Improved handling of an autotune edge case. In theory, increasing
accel early can improve accuracy, and it does, but it also prevents
increasing the thread count because it's more likely to run into
high runtime limits. OTOH, we want to prioritize threads over accel.
This change may slightly reduce performance for algorithms that
benefit from high accel and low thread counts (e.g., 7800, 14900),
but those can be managed by limiting thread count or, preferably,
by setting OPTS_TYPE_NATIVE_THREADS.
Added OPTS_TYPE_NATIVE_THREADS to 7800, 7810, and 14900.
Also fixed encoder bugs in hash-mode 29920 and 29940, identified
using the new test_edge.sh script. The encoders in the modules
failed to properly terminate the output string.
Update default hash settings to 64MiB:3:4 for Argon2 in -m 70000, following RFC 9106 recommendations.

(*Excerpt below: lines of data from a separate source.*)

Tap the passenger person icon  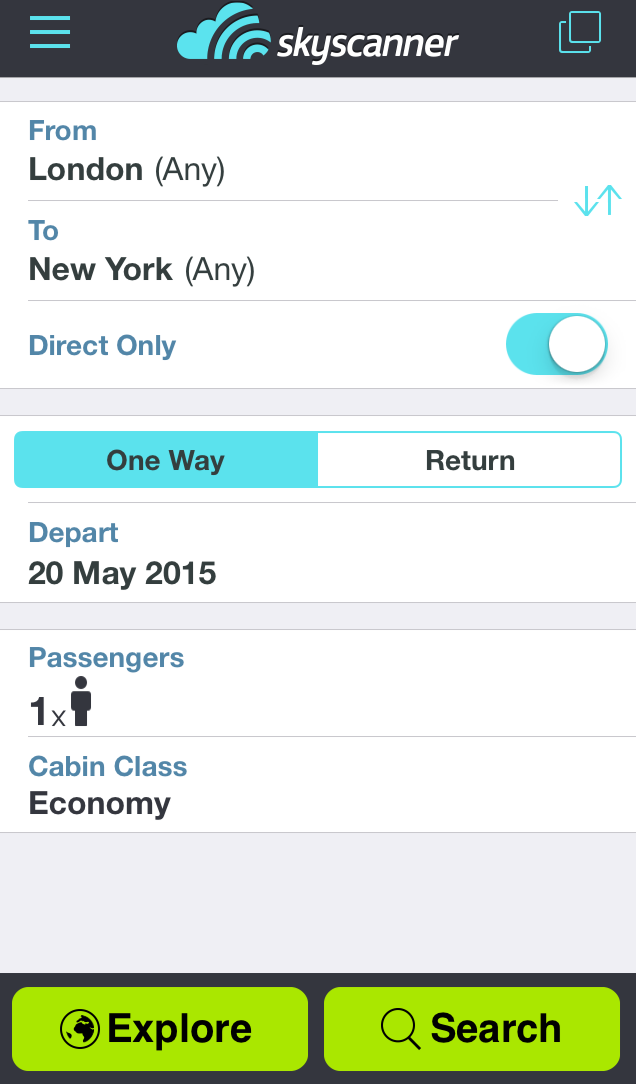[81, 702]
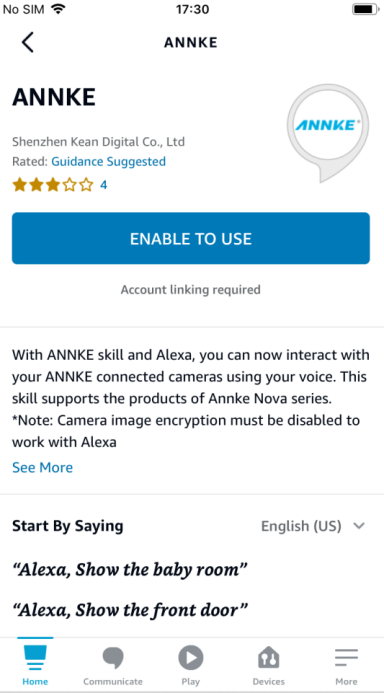Tap the ENABLE TO USE button

pos(191,238)
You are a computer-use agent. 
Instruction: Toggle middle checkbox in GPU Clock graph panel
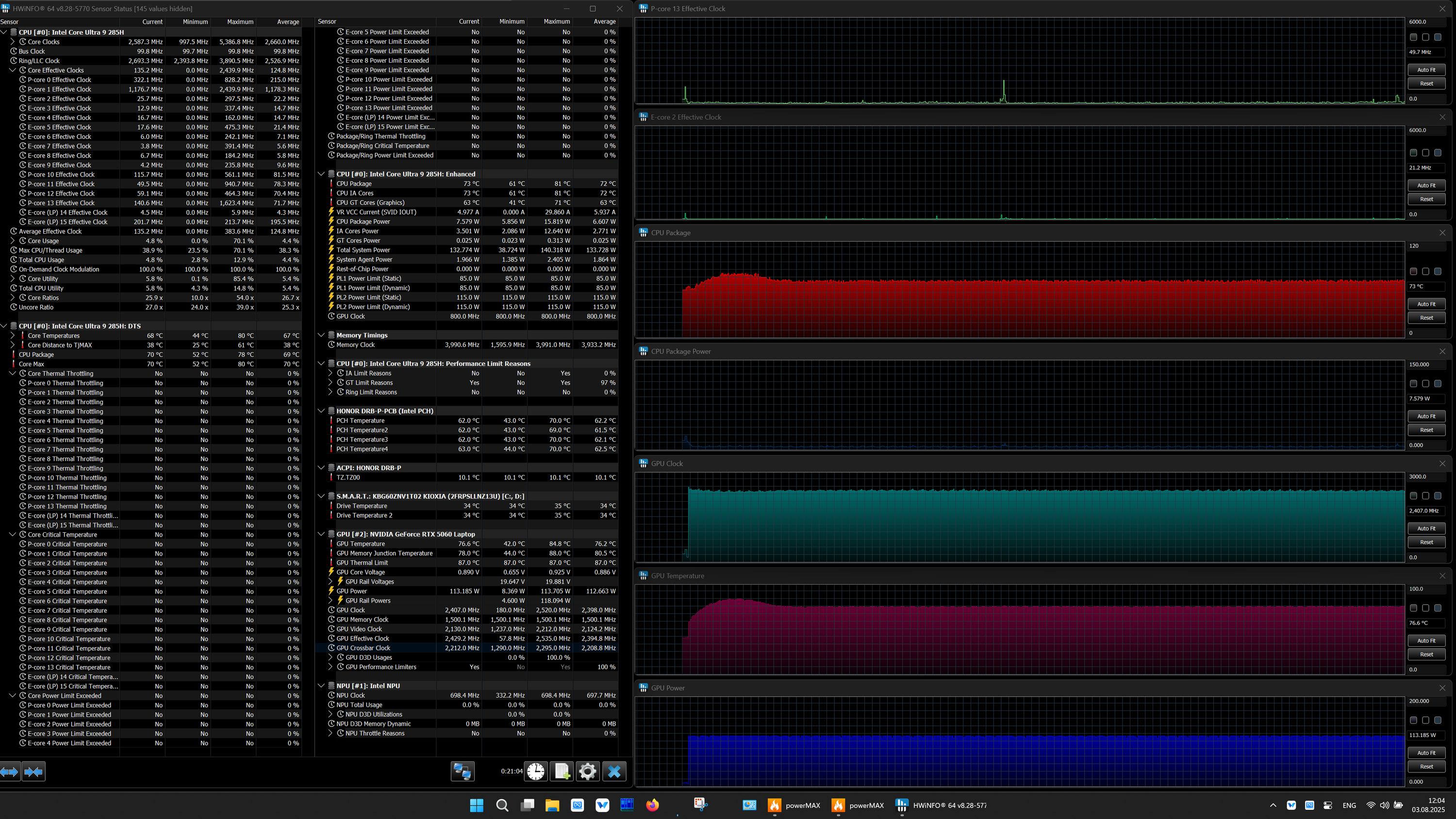[1425, 496]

Add option OPTS_TYPE_THREAD_MULTI_DISABLE: allows plugin developers to disable scaling the password candidate batch size based on device thread count. This can be useful for super slow hash algorithms that utilize threads differently, e.g., when the algorithm allows parallelization. Note: thread count for the device can still be set normally.
Add options OPTI_TYPE_SLOW_HASH_DIMY_INIT/LOOP/COMP: enable 2D launches for slow hash init/loop/comp kernel with dimensions X and Y. The Y value must be set via salt->salt_dimy attribute.
Change autotune kernel-loops start value to the lowest multiple of the target hash iteration count, if kernel_loops_min permits.
Fixed a bug in autotune where kernel_threads_max was not respected during initial init and loop-prepare kernel runs.
Fix the automatic reduction of the kernel-accel maximum based on available memory per device by accounting for the additional size needed to handle register spilling.
Fix the tools/benchmark_deep.pl script to recognize benchmark masks more reliably.